Great work. I'm not an expert in database internals, but maybe someone can help ...

hackthesystem · on Feb 1, 2022

Great questions! I'm not a database expert either but I can try answering these:

1) I think databases like to manage pages directly because the db can make more optimizations than the OS because the db has more context. For example, when aborting a transaction the db knows its dirty pages should be evicted (i'm not sure if mmap offers custom eviction). Also I believe if the db uses mmap, it loses control over when pages are flushed to disk. Flush control is necessary for guaranteeing transaction durability.

2) What you're describing here sounds similar to a LSM-tree database (e.g. RocksDB). They are used often for write-heavy workloads because writes are just appends, but they might not be great for read-heavy things.

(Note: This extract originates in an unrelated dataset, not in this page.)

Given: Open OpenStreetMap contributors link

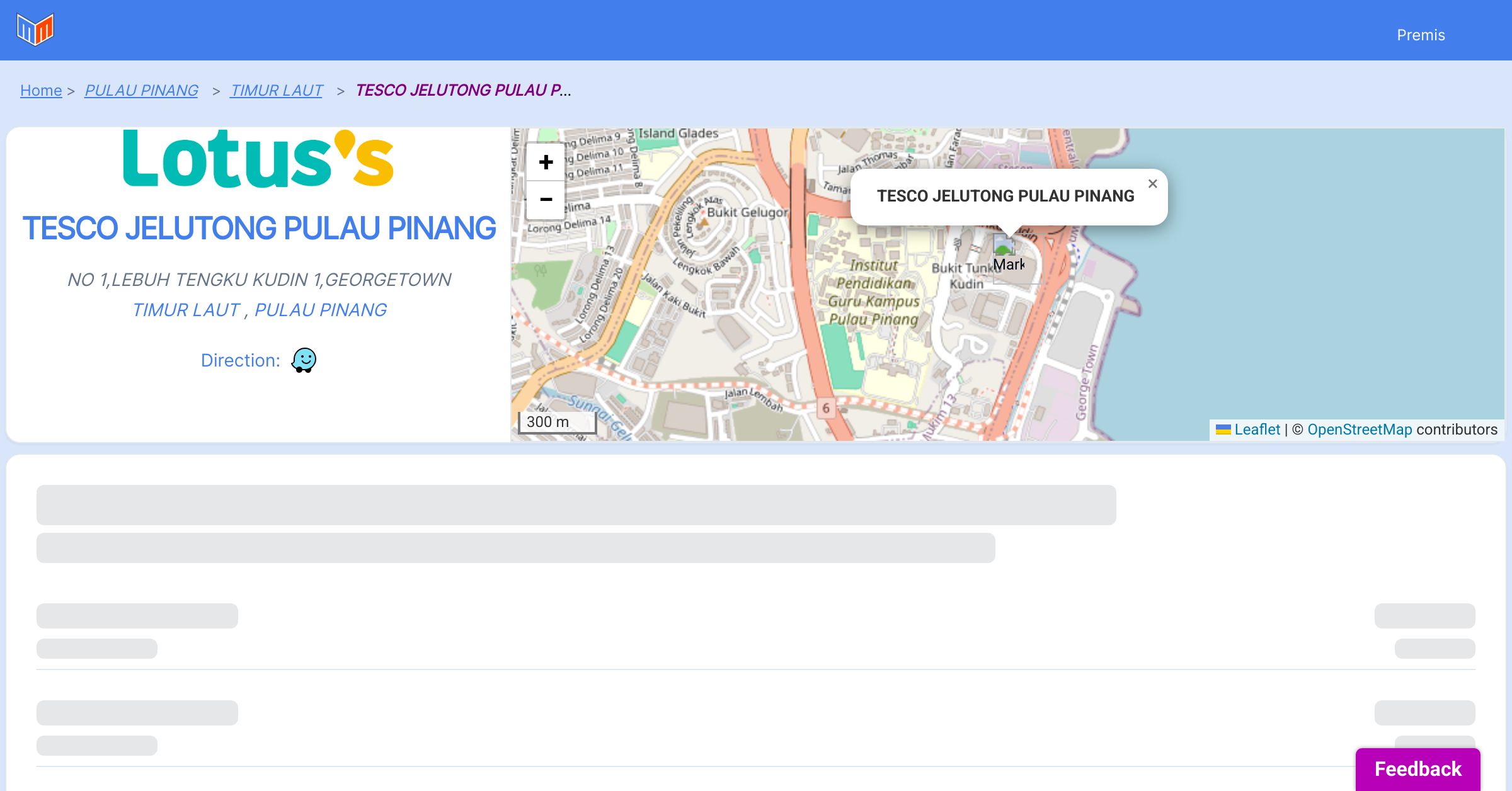Looking at the screenshot, I should click(1360, 430).
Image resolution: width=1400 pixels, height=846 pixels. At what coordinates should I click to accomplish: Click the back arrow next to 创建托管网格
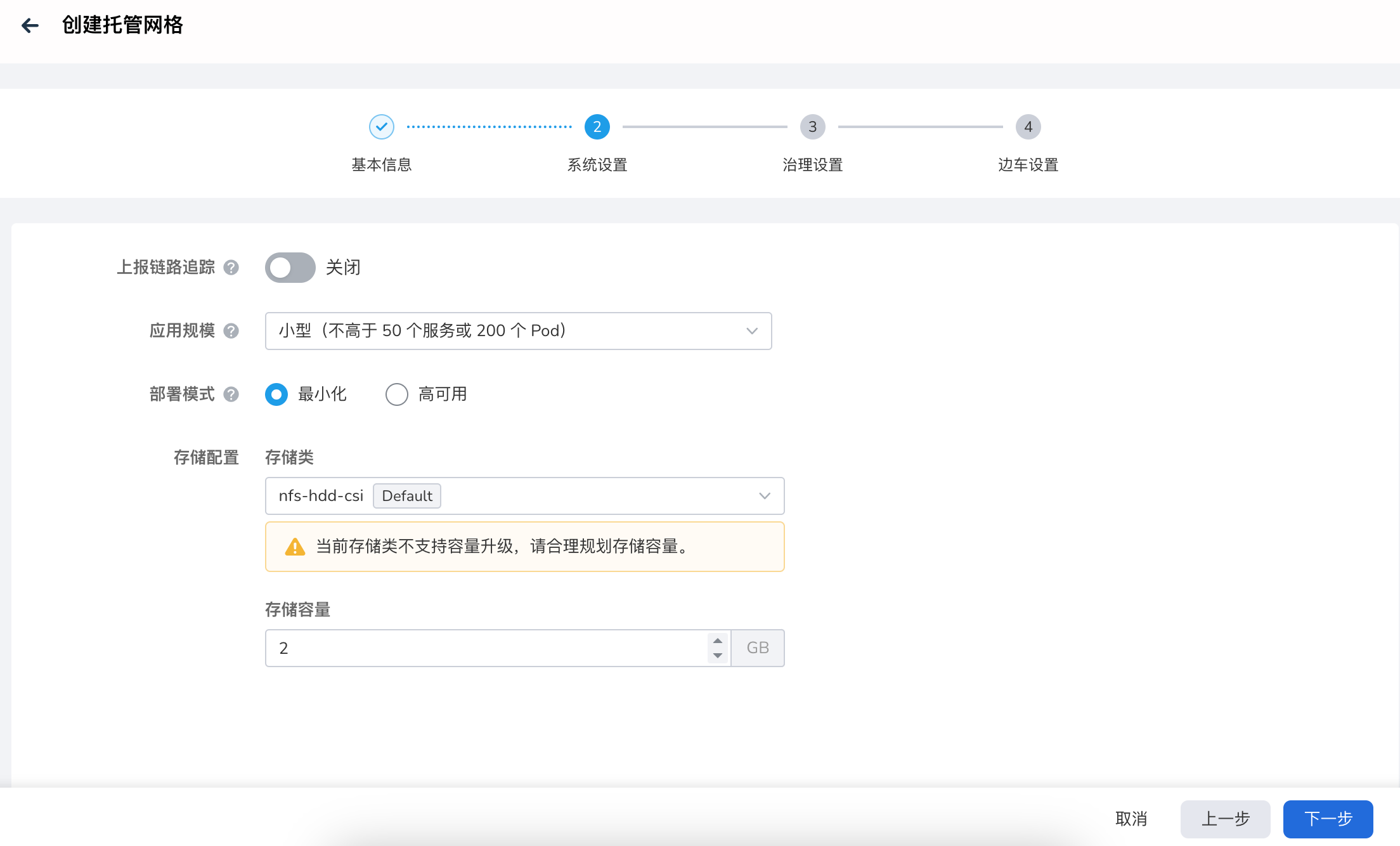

3) This reminds me of PRQL[1] (which was trending on Hacker News last week) and Spark SQL. I'm not too familiar with this area though, so I can't really say why SQL was designed this way.

[1] https://github.com/max-sixty/prql?utm_source=hackernewslette...

akrymski · on Feb 2, 2022

1) Indeed you should only use mmap for reads afaik

2) Was thinking more of an event-sourcing model, whereby you log the SQL statements first, then update a B-Tree in the background.

Read via mmap, write by appending to a log and asynchronously applying the changes to the file.

3) Rather than yet another QL, expose a higher level API that I can target in any language

akrymski · on Feb 3, 2022

Another thing to consider is pluggable storage (a key/value interface) and pluggable query language (relational algebra interface?) and how to fit the two together.